RECETOX / recetox-xMSannotator

This is a custom adaptation of the original version of xMSannotator. It is a complete rewrite of the original functionality, following the same program structure.
GNU General Public License v3.0
5 stars 5 forks source link

Error during theoretical isotopic pattern computation of ions #91

Open hechth opened 2 years ago

hechth commented 2 years ago

See the galaxy output below.

Loading required package: Rcpp Joining, by = "peak" Error in isotopeList[i, 3] <- exactMass : number of items to replace is not a multiple of replacement length Calls: source ... compute_isotopic_pattern -> get.formula -> .cdkFormula.createObject In addition: Warning messages: 1: executing %dopar% sequentially: no parallel backend registered 2: In compute_peak_modules(peak_intensity_matrix = peak_intensity_matrix, : Unable to estimate soft threshold. Using fallback value. 3: In labels2colors(allLabels) : labels2colors: Number of labels exceeds number of avilable colors. Some colors will be repeated 2 times. Execution halted

@maximskorik this seems to be happening when using the HMDB database with the added QC compounds.

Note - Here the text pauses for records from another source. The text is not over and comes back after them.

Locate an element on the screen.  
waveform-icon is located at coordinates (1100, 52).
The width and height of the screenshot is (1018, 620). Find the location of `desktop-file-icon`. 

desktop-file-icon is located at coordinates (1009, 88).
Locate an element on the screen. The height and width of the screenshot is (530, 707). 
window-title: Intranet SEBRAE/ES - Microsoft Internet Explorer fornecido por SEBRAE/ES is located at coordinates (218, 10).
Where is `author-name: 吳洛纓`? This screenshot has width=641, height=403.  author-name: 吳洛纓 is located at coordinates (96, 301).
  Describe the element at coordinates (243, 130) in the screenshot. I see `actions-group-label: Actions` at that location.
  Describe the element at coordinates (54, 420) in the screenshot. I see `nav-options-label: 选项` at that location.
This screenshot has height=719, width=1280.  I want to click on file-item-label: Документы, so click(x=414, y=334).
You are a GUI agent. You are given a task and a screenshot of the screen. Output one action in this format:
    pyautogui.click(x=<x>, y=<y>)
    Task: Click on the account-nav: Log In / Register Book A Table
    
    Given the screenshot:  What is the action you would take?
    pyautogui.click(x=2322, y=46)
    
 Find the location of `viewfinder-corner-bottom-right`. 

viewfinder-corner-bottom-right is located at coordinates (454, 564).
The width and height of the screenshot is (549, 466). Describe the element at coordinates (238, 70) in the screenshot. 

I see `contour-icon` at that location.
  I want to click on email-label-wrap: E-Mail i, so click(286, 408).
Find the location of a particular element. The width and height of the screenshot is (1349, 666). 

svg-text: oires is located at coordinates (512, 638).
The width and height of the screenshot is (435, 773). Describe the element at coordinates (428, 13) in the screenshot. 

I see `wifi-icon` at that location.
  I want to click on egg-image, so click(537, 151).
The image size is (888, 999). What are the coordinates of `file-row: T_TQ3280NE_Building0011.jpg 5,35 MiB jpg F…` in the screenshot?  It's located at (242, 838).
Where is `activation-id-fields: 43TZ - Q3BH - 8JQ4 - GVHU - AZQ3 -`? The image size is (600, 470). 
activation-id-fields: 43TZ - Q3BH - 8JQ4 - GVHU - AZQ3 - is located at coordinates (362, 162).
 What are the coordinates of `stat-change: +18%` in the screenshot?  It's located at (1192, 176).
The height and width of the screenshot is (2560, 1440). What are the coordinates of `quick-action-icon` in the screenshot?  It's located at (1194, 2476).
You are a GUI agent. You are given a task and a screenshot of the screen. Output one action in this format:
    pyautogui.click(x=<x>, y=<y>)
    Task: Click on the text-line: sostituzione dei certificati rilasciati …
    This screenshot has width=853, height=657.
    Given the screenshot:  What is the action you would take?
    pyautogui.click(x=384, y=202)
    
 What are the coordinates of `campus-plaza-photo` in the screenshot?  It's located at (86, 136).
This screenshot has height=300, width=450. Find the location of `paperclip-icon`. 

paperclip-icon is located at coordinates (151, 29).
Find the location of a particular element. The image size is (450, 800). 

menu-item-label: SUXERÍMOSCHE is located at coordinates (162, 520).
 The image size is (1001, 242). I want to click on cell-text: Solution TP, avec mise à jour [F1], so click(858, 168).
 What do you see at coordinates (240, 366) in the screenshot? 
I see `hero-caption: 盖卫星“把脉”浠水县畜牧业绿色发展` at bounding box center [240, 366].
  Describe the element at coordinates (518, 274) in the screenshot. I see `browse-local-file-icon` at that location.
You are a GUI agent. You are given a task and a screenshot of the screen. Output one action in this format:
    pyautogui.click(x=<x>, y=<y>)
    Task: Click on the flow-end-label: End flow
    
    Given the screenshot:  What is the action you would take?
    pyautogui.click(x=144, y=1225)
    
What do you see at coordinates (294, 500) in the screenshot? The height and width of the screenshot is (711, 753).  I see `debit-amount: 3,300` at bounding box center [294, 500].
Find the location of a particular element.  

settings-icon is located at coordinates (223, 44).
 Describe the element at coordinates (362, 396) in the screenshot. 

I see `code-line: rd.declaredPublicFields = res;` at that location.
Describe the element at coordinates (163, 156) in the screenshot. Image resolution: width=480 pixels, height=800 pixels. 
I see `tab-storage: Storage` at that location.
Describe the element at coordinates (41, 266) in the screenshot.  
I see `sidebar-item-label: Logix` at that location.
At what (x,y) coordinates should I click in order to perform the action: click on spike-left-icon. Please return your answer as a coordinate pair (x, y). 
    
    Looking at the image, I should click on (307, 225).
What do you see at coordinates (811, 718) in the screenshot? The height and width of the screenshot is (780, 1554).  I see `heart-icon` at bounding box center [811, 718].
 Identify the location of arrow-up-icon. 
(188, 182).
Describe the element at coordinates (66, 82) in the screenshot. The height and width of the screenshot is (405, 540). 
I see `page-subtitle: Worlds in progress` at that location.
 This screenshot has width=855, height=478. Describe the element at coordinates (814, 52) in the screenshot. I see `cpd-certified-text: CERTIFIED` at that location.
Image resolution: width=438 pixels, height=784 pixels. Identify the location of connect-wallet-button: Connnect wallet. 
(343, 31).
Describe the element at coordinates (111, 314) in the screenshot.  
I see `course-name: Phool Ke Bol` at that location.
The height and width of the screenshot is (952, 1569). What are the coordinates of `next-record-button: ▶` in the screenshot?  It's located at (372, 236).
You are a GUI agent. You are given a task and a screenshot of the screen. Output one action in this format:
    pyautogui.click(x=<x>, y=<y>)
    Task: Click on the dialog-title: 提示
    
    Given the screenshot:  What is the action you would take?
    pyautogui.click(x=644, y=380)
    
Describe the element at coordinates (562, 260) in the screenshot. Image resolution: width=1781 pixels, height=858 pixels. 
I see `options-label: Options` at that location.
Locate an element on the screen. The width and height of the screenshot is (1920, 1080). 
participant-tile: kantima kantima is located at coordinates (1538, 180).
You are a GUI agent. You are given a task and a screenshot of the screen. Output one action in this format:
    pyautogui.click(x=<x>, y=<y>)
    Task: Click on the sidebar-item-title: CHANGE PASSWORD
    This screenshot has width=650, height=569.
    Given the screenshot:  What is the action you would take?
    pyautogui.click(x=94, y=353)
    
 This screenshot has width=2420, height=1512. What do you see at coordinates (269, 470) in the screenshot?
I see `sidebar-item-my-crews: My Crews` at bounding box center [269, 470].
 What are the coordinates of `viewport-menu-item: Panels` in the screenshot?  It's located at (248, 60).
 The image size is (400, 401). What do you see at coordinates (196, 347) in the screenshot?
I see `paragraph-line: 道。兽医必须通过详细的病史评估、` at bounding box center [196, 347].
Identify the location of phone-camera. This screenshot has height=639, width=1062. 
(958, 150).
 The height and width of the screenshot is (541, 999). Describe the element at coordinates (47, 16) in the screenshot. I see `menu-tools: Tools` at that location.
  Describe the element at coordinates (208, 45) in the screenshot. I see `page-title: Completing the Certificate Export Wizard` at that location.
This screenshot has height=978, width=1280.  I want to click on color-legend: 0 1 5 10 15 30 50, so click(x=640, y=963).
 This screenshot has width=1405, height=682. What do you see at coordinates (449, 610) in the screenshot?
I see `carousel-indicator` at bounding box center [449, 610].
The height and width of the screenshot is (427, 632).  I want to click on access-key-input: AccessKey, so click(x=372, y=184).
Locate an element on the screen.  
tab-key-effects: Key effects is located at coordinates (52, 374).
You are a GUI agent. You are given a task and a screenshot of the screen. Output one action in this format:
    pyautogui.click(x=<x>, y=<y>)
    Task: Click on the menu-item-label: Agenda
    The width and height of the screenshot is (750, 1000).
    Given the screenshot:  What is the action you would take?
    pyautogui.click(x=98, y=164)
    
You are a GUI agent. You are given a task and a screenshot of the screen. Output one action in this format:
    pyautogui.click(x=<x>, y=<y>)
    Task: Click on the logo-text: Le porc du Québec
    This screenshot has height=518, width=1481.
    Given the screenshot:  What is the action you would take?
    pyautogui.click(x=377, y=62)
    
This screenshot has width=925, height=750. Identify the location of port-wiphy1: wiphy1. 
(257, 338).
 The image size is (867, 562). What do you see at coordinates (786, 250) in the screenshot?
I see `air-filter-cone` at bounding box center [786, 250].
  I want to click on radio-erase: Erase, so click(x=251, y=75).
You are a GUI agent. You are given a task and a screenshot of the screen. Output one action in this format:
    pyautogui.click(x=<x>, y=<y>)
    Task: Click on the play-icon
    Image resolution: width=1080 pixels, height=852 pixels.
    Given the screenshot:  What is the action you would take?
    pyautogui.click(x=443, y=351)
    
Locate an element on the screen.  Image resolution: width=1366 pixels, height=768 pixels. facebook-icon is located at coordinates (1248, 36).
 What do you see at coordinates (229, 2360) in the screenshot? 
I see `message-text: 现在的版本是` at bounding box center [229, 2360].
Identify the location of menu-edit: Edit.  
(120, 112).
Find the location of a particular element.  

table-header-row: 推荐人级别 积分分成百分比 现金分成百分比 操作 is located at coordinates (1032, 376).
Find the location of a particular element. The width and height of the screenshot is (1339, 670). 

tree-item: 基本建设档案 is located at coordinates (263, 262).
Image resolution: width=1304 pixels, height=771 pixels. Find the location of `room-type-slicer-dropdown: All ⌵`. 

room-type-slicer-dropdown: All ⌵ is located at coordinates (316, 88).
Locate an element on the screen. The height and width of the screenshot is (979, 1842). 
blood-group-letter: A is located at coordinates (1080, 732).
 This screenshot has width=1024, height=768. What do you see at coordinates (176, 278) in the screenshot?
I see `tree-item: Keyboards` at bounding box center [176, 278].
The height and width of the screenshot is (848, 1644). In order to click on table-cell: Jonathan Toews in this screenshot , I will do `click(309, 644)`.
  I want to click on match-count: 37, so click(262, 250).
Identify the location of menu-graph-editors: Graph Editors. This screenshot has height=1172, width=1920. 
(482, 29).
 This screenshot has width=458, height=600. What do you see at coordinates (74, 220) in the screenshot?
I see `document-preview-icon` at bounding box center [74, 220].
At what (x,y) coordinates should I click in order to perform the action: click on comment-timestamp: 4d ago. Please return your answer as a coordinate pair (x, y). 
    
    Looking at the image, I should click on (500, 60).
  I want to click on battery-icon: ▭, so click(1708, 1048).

maximskorik commented 2 years ago

The computation of theoretical isotopic pattern fails when computing the pattern of ions (with formula literally M+ or M-). rcdk's get.formula can't initialize a molecule object from such a string. Fixing this should not be a problem as rcdk computes the pattern from the isotopic occurrences of individual atoms, so just stripping the formulae of {+,-} symbols will likely do the job.

The more significant issue here is how to deal with naturally occurring ions during simple annotation. As discussed with @hechth, if we pass [M+] to the simple annotation as a possible adduct, it will increase the computational time by some factor. match_by_mass function will end up doing one more iteration of matching every peak to each database compound, which is unnecessary because only a small subset of compounds naturally occur in the form of ions. The possible solution would be to add an additional step to the simple annotation, which will only compare measured peaks to ions from the compound database.

hechth commented 2 years ago

Also, treating all compounds as possible [M+] options will introduce a lot of false positives.

@ElliottJP what's your hint in this? How often do we observe [M+] ions of compounds that are not already ions before being ionised in the MS?

hechth commented 2 years ago

@maximskorik Is this handled or fixed by now? I can't remember whether we already addressed this or not.

maximskorik commented 2 years ago

It's not fixed yet as we did not decide how to deal with natural ions during the simple annotation. The temporary way of fixing it is to remove the "C5H13ClN+" entry from the compound table since that's the only charged one in there. Also stripping +/- signs from the formulae during the isotope pattern computing should fix it.